- _RECORDS FOR THIS TASK_
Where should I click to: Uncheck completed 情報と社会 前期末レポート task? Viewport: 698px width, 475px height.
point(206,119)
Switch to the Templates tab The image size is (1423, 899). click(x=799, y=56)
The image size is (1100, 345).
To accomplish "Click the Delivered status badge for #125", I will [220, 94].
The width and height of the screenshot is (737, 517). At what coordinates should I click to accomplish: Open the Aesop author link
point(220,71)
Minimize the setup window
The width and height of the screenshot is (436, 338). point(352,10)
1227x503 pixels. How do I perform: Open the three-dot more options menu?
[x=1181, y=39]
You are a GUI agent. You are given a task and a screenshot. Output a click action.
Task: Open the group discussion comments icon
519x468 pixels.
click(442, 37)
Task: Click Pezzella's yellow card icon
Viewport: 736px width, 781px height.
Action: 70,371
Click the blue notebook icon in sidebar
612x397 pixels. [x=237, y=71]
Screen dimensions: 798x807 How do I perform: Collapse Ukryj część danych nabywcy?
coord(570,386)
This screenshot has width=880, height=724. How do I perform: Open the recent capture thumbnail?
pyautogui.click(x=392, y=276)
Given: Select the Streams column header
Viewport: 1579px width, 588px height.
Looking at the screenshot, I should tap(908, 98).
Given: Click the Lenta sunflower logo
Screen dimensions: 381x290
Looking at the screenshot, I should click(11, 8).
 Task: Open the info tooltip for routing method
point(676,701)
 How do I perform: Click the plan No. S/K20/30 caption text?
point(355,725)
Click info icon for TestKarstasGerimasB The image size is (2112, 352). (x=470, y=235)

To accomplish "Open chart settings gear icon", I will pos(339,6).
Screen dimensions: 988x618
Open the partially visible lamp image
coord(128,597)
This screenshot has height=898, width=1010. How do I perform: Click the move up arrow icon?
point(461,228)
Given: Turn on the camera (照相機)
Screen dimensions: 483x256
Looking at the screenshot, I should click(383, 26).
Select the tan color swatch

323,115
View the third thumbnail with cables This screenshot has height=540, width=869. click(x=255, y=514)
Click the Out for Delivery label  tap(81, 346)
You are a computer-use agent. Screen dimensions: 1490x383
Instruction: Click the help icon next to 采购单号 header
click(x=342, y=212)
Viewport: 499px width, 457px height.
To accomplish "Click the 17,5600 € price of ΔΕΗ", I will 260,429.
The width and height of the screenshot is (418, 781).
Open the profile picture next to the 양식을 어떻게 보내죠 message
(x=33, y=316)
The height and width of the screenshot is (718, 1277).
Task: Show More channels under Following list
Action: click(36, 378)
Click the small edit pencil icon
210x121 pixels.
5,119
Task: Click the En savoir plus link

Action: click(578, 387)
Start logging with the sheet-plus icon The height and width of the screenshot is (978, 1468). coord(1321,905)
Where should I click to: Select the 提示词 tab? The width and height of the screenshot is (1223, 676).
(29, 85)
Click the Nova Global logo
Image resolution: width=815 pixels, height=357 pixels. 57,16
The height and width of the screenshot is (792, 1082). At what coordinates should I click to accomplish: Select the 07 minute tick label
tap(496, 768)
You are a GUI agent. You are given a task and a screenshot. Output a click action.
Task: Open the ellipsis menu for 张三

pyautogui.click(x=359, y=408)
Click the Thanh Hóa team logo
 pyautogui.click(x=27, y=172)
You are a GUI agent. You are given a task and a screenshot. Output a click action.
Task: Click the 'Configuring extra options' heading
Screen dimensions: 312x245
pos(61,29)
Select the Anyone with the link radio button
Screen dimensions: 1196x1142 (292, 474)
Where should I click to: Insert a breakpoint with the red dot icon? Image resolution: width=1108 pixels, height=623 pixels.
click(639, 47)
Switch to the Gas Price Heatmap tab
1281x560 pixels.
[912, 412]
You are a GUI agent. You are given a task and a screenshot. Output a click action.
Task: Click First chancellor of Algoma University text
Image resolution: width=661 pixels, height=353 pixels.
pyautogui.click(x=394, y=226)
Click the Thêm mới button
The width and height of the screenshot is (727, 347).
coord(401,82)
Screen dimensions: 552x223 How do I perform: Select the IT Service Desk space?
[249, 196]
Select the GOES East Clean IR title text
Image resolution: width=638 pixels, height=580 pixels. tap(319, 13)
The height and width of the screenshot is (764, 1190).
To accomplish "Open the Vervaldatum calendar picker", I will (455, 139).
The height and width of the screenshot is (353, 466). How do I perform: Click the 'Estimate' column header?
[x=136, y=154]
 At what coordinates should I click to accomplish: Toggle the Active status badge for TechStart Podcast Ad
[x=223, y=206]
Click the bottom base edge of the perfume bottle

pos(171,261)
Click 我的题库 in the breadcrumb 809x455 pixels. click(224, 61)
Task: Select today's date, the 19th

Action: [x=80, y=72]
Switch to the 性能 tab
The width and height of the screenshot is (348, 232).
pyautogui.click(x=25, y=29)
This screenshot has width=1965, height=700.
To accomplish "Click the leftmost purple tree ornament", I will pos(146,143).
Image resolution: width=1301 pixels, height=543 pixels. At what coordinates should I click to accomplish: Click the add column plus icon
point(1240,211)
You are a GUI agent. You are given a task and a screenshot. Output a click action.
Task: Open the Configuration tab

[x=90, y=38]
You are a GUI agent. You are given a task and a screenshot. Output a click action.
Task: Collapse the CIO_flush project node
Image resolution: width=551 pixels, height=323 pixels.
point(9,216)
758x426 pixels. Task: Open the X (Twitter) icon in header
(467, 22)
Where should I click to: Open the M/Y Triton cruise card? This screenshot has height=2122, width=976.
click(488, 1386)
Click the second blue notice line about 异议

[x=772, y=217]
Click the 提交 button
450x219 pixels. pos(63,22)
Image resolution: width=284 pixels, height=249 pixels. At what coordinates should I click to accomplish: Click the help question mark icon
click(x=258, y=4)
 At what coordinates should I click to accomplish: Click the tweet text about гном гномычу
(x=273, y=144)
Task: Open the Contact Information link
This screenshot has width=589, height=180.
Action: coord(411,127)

- _ACTION ITEM_
Extract every record. Keep wording exact.

- _WRITTEN SOLUTION_
Where should I click to: Uncheck completed 情報と社会 前期末レポート task? Viewport: 698px width, 475px height.
point(206,119)
Switch to the Templates tab The image size is (1423, 899). click(x=799, y=56)
The image size is (1100, 345).
To accomplish "Click the Delivered status badge for #125", I will [220, 94].
The width and height of the screenshot is (737, 517). At what coordinates should I click to accomplish: Open the Aesop author link
point(220,71)
Minimize the setup window
The width and height of the screenshot is (436, 338). point(352,10)
1227x503 pixels. How do I perform: Open the three-dot more options menu?
[x=1181, y=39]
You are a GUI agent. You are given a task and a screenshot. Output a click action.
Task: Open the group discussion comments icon
519x468 pixels.
click(442, 37)
Task: Click Pezzella's yellow card icon
Viewport: 736px width, 781px height.
Action: 70,371
Click the blue notebook icon in sidebar
612x397 pixels. [x=237, y=71]
Screen dimensions: 798x807 How do I perform: Collapse Ukryj część danych nabywcy?
coord(570,386)
This screenshot has width=880, height=724. How do I perform: Open the recent capture thumbnail?
pyautogui.click(x=392, y=276)
Given: Select the Streams column header
Viewport: 1579px width, 588px height.
Looking at the screenshot, I should tap(908, 98).
Given: Click the Lenta sunflower logo
Screen dimensions: 381x290
Looking at the screenshot, I should click(11, 8).
 Task: Open the info tooltip for routing method
point(676,701)
 How do I perform: Click the plan No. S/K20/30 caption text?
point(355,725)
Click info icon for TestKarstasGerimasB The image size is (2112, 352). (x=470, y=235)

To accomplish "Open chart settings gear icon", I will pos(339,6).
Screen dimensions: 988x618
Open the partially visible lamp image
coord(128,597)
This screenshot has height=898, width=1010. How do I perform: Click the move up arrow icon?
point(461,228)
Given: Turn on the camera (照相機)
Screen dimensions: 483x256
Looking at the screenshot, I should click(383, 26).
Select the tan color swatch

323,115
View the third thumbnail with cables This screenshot has height=540, width=869. click(x=255, y=514)
Click the Out for Delivery label  tap(81, 346)
You are a computer-use agent. Screen dimensions: 1490x383
Instruction: Click the help icon next to 采购单号 header
click(x=342, y=212)
Viewport: 499px width, 457px height.
To accomplish "Click the 17,5600 € price of ΔΕΗ", I will 260,429.
The width and height of the screenshot is (418, 781).
Open the profile picture next to the 양식을 어떻게 보내죠 message
(x=33, y=316)
The height and width of the screenshot is (718, 1277).
Task: Show More channels under Following list
Action: click(36, 378)
Click the small edit pencil icon
210x121 pixels.
5,119
Task: Click the En savoir plus link

Action: click(578, 387)
Start logging with the sheet-plus icon The height and width of the screenshot is (978, 1468). coord(1321,905)
Where should I click to: Select the 提示词 tab? The width and height of the screenshot is (1223, 676).
(29, 85)
Click the Nova Global logo
Image resolution: width=815 pixels, height=357 pixels. 57,16
The height and width of the screenshot is (792, 1082). At what coordinates should I click to accomplish: Select the 07 minute tick label
tap(496, 768)
You are a GUI agent. You are given a task and a screenshot. Output a click action.
Task: Open the ellipsis menu for 张三

pyautogui.click(x=359, y=408)
Click the Thanh Hóa team logo
 pyautogui.click(x=27, y=172)
You are a GUI agent. You are given a task and a screenshot. Output a click action.
Task: Click the 'Configuring extra options' heading
Screen dimensions: 312x245
pos(61,29)
Select the Anyone with the link radio button
Screen dimensions: 1196x1142 (292, 474)
Where should I click to: Insert a breakpoint with the red dot icon? Image resolution: width=1108 pixels, height=623 pixels.
click(639, 47)
Switch to the Gas Price Heatmap tab
1281x560 pixels.
[912, 412]
You are a GUI agent. You are given a task and a screenshot. Output a click action.
Task: Click First chancellor of Algoma University text
Image resolution: width=661 pixels, height=353 pixels.
pyautogui.click(x=394, y=226)
Click the Thêm mới button
The width and height of the screenshot is (727, 347).
coord(401,82)
Screen dimensions: 552x223 How do I perform: Select the IT Service Desk space?
[249, 196]
Select the GOES East Clean IR title text
Image resolution: width=638 pixels, height=580 pixels. tap(319, 13)
The height and width of the screenshot is (764, 1190).
To accomplish "Open the Vervaldatum calendar picker", I will (455, 139).
The height and width of the screenshot is (353, 466). How do I perform: Click the 'Estimate' column header?
[x=136, y=154]
 At what coordinates should I click to accomplish: Toggle the Active status badge for TechStart Podcast Ad
[x=223, y=206]
Click the bottom base edge of the perfume bottle

pos(171,261)
Click 我的题库 in the breadcrumb 809x455 pixels. click(224, 61)
Task: Select today's date, the 19th

Action: [x=80, y=72]
Switch to the 性能 tab
The width and height of the screenshot is (348, 232).
pyautogui.click(x=25, y=29)
This screenshot has width=1965, height=700.
To accomplish "Click the leftmost purple tree ornament", I will pos(146,143).
Image resolution: width=1301 pixels, height=543 pixels. At what coordinates should I click to accomplish: Click the add column plus icon
point(1240,211)
You are a GUI agent. You are given a task and a screenshot. Output a click action.
Task: Open the Configuration tab

[x=90, y=38]
You are a GUI agent. You are given a task and a screenshot. Output a click action.
Task: Collapse the CIO_flush project node
Image resolution: width=551 pixels, height=323 pixels.
point(9,216)
758x426 pixels. Task: Open the X (Twitter) icon in header
(467, 22)
Where should I click to: Open the M/Y Triton cruise card? This screenshot has height=2122, width=976.
click(488, 1386)
Click the second blue notice line about 异议

[x=772, y=217]
Click the 提交 button
450x219 pixels. pos(63,22)
Image resolution: width=284 pixels, height=249 pixels. At what coordinates should I click to accomplish: Click the help question mark icon
click(x=258, y=4)
 At what coordinates should I click to accomplish: Click the tweet text about гном гномычу
(x=273, y=144)
Task: Open the Contact Information link
This screenshot has width=589, height=180.
Action: coord(411,127)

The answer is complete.